With no load shifting and no generator, the author tackles the economics of taking her almost all-electric on-grid home off the grid.
When people visit our rural house for the first time and see the roof-mounted PV array—52 modules covering most of the south-facing rooftop—they often assume that we’re off-grid. Nothing could be further from reality—in fact, all but one of our household loads are supplied by electricity, which would be highly unusual for an off-grid house. The exception is space heating, which is normally provided by direct solar gain and a small, efficient wood heater.
I often find myself explaining why we chose a grid-tied PV system—how, even though we have a multitude of electrical loads, our system capitalizes on the utility’s net metering program and offsets nearly 100% of our electricity use annually. Then I explain how much an off-grid system would cost to meet our home’s loads—especially in winter, when it may be necessary to supplement our passive solar gain with electric heat, but sun-hours dwindle. Without any load shifting (using a non-electric energy source for a task, such as propane refrigeration) or generator use, an off-grid PV system would be ridiculously large, complex, and come with a similarly ridiculous price tag.

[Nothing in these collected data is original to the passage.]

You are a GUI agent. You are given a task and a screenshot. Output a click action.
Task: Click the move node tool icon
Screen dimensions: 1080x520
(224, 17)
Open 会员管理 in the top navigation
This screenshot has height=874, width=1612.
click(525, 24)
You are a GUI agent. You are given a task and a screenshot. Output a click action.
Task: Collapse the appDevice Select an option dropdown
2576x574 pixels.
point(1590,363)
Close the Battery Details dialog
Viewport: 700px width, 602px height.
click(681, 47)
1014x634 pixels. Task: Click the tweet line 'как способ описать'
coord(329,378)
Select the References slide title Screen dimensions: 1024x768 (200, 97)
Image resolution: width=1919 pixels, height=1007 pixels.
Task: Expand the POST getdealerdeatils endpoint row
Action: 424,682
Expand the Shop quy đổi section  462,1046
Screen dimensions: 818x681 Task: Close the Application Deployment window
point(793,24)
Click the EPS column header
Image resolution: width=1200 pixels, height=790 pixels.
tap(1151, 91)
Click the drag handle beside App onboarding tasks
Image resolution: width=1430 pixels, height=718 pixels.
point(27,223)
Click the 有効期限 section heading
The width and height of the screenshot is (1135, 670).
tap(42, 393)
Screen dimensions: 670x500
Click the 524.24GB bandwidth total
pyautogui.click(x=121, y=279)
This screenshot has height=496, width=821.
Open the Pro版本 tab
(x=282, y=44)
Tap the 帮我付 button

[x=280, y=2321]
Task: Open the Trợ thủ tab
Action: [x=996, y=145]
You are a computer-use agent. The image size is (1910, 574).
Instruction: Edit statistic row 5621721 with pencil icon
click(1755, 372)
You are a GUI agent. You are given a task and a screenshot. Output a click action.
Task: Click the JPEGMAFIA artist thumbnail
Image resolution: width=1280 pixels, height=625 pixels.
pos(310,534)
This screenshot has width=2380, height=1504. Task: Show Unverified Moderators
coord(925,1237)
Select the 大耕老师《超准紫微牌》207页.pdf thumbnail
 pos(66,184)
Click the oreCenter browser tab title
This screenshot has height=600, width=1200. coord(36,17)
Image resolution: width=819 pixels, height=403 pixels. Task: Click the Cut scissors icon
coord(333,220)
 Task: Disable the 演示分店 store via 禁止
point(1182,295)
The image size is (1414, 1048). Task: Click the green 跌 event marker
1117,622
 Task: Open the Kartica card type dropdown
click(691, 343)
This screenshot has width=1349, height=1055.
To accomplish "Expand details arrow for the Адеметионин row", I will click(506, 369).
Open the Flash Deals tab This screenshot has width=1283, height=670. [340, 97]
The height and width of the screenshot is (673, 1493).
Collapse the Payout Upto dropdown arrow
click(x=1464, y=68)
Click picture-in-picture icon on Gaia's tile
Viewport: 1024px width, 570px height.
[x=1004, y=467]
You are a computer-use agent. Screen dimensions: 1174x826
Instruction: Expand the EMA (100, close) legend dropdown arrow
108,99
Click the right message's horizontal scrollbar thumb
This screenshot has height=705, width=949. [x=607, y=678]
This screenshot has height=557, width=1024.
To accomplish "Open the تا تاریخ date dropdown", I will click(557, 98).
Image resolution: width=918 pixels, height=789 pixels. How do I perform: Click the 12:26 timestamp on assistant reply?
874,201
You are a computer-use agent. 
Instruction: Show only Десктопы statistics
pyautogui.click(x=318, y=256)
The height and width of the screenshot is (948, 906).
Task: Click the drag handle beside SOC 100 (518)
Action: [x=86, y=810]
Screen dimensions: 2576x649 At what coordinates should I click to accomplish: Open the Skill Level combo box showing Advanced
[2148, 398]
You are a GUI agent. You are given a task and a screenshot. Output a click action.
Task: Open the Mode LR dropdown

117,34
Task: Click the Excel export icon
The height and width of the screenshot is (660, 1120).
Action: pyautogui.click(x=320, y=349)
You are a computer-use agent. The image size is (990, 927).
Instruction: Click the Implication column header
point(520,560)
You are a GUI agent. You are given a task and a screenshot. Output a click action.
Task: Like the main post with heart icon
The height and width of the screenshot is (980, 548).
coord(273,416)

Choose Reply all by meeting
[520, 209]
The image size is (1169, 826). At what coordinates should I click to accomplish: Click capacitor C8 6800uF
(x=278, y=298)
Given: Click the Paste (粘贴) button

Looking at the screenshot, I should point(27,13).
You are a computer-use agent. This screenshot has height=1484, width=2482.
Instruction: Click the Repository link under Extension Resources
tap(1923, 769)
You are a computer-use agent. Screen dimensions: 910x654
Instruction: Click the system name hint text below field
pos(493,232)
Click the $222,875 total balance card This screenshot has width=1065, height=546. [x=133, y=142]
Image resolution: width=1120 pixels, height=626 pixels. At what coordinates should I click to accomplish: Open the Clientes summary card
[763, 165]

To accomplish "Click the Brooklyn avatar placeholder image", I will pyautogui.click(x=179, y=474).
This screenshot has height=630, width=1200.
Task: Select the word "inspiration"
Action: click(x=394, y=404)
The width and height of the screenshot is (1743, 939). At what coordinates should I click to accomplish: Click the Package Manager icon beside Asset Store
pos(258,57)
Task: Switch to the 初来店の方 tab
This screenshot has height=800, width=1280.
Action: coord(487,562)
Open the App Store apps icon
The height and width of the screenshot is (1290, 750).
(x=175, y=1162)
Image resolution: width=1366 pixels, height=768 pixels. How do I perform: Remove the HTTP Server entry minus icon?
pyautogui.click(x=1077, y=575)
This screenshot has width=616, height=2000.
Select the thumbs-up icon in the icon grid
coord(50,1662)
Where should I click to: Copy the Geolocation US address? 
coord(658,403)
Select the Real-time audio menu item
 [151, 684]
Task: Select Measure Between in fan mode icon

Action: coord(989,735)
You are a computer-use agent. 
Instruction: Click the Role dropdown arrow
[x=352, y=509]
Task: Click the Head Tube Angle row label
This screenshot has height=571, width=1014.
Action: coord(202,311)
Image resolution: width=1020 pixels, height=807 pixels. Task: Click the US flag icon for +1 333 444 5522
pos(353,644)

Just how big? My son and I took an afternoon to record, measure, and estimate every wintertime household load—down to the LED nightlight in the master bath. Even though we rarely use it, we also included the estimated energy use of our backup hydronic heating system, which is served by a 30-gallon electric water heater. (We almost exclusively use our wood heater for space heating, but I wanted this exercise to reflect taking an all-electric, “efficient” home off the grid.) We calculated an average daily winter electrical load of approximately 48 kilowatt-hours (kWh).
Generating that detailed list was time-consuming enough, so I turned to AltE Store’s online off-grid system calculator (bit.ly/altEcalculator) to estimate how much the system might cost. I didn’t get into the complexity of sizing for surge loads of various appliances, which was beyond the scope of this exercise, but those need to be considered to size the inverters.
I sized the system for only two days of autonomy (i.e., relying strictly on the battery bank), which would mean extreme load shedding measures or dependence on a backup generator during longer periods of cloudy weather. According to their calculator, we’d need:
If we used 315-watt SolarWorld modules, that means we’d need about 105 of them. At 39 by 78 inches each, we’d need 2,218 square feet to accommodate them. The south-facing roof on our house is about half that size, so we’d also need to consider a ground-mounted system or build a very big barn with a very big roof. It’s important to note that location plays a prime role in the system’s size. For example, if we lived in Boulder, Colorado, we could get by with an array that is 54% smaller—48 modules instead of 105.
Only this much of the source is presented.